● WHAT THIS TASK INVOLVES:
Exactly and without additions, transcribe the line that contains "Viewport: 1254px width, 706px height." and every line after it in the data.

━━━━━ DATA SUPPLIED

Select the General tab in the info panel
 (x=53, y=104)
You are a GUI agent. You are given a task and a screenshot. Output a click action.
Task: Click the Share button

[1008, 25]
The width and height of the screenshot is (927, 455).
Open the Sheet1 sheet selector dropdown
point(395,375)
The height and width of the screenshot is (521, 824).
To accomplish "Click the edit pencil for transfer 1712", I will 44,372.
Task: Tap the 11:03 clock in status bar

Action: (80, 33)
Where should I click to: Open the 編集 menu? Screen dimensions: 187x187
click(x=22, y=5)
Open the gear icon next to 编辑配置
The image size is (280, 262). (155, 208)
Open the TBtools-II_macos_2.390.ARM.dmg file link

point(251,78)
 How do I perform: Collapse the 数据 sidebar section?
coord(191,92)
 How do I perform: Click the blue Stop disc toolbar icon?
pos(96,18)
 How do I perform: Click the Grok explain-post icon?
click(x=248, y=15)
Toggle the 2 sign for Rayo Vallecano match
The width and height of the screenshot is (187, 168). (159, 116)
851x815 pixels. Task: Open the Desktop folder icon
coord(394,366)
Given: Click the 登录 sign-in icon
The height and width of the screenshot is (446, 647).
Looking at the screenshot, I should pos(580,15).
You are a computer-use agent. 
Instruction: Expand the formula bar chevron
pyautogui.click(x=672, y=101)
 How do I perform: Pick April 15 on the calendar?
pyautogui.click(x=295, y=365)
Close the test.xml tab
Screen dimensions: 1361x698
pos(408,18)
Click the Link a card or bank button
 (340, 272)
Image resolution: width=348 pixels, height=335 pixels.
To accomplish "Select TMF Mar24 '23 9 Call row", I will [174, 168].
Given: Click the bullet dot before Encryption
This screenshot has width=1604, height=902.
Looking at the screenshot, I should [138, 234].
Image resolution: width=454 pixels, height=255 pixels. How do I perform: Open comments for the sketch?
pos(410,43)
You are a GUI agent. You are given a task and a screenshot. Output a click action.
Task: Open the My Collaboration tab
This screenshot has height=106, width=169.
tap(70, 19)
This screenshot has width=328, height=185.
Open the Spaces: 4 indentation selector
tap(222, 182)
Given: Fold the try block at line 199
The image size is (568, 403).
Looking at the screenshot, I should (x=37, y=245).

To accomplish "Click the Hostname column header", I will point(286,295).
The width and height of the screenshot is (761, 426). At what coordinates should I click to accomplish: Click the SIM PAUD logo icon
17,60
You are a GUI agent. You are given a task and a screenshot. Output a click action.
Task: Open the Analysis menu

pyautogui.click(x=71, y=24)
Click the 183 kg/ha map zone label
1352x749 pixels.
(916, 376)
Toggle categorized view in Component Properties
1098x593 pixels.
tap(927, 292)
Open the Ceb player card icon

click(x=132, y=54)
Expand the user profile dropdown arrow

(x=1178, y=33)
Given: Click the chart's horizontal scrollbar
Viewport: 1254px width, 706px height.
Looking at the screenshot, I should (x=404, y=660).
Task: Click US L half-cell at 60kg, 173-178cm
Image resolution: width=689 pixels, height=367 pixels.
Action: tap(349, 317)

━━━━━━━━━━

● YOUR RESPONSE:
Viewport: 1254px width, 706px height.
Looking at the screenshot, I should (x=404, y=660).
Task: Click US L half-cell at 60kg, 173-178cm
Image resolution: width=689 pixels, height=367 pixels.
Action: tap(349, 317)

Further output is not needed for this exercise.